Recorded data
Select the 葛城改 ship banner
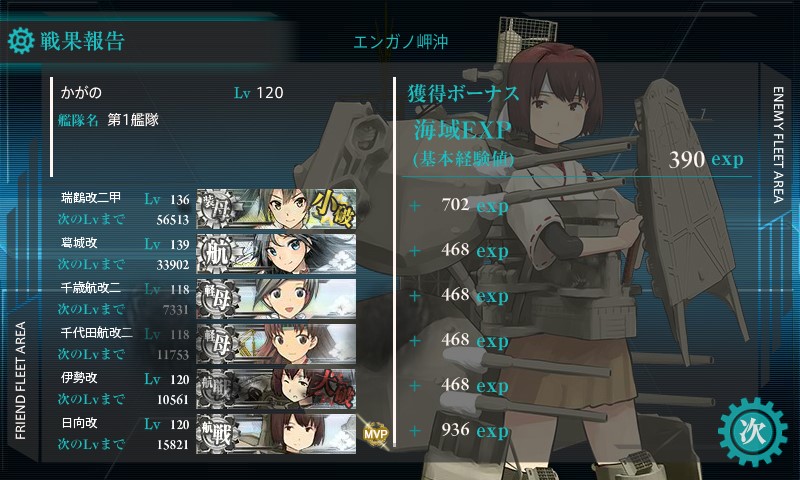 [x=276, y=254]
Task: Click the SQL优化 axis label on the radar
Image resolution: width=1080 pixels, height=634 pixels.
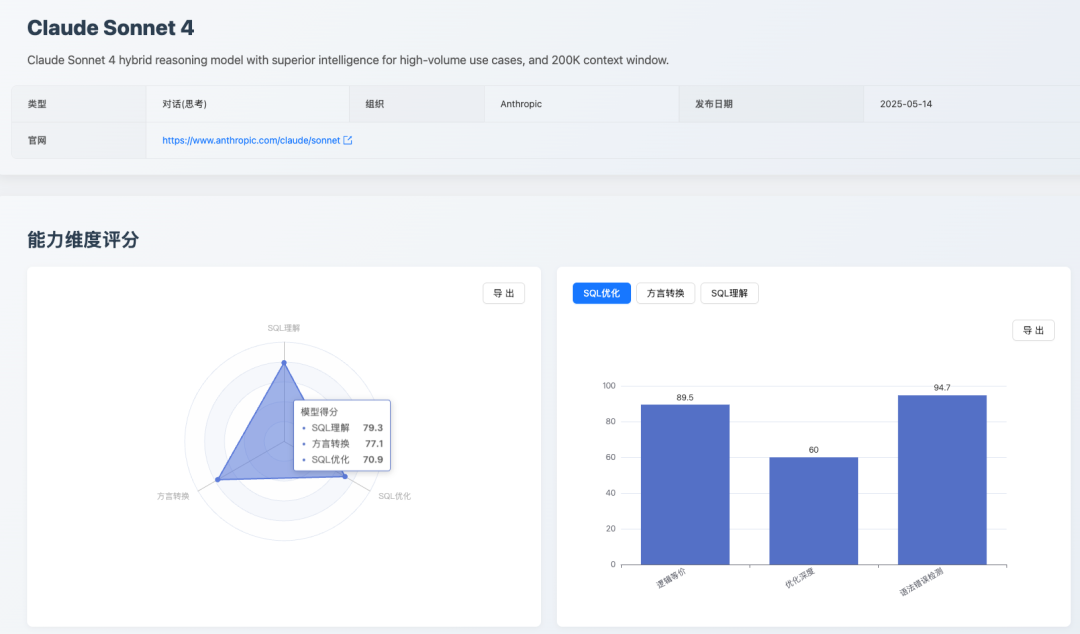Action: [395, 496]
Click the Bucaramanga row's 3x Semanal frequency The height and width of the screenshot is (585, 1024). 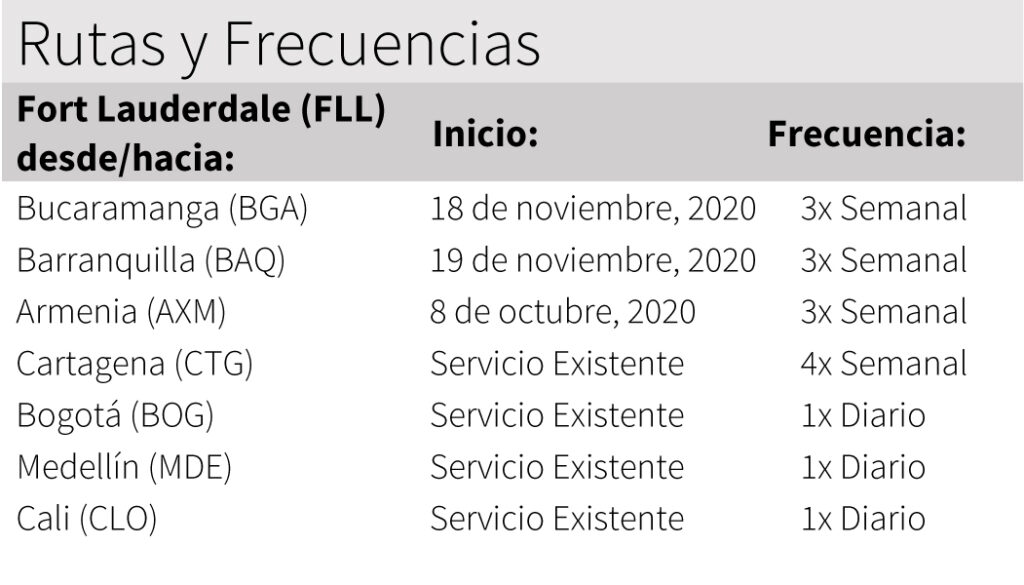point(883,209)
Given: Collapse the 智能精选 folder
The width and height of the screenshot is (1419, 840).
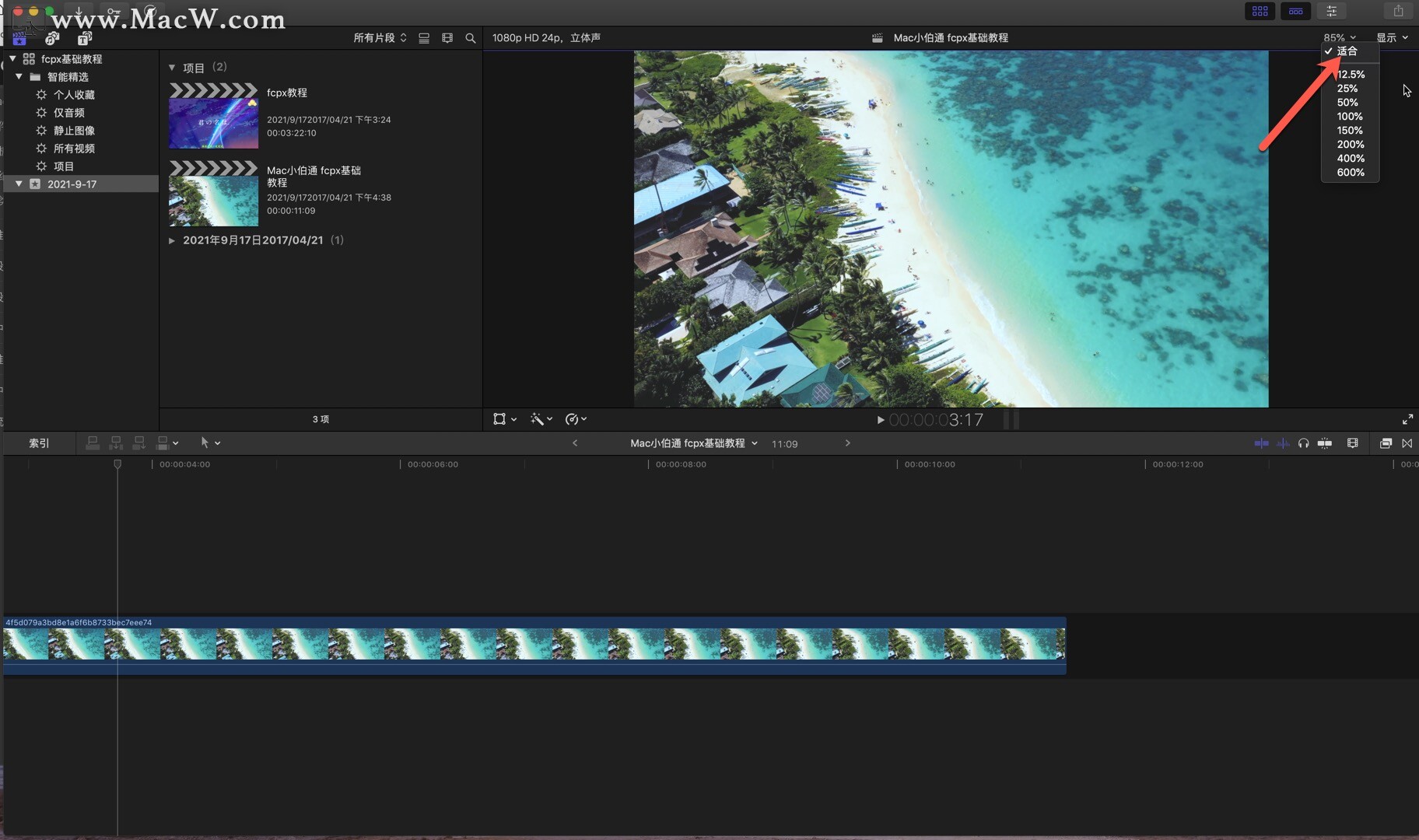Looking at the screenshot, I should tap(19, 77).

**What you will do**: Copy out only the lines from the one containing "Given: Collapse the 智能精选 folder" to the end of the entries, unchanged. Drop the pictures.

**Answer to this problem**:
Given: Collapse the 智能精选 folder
The width and height of the screenshot is (1419, 840).
Looking at the screenshot, I should tap(19, 77).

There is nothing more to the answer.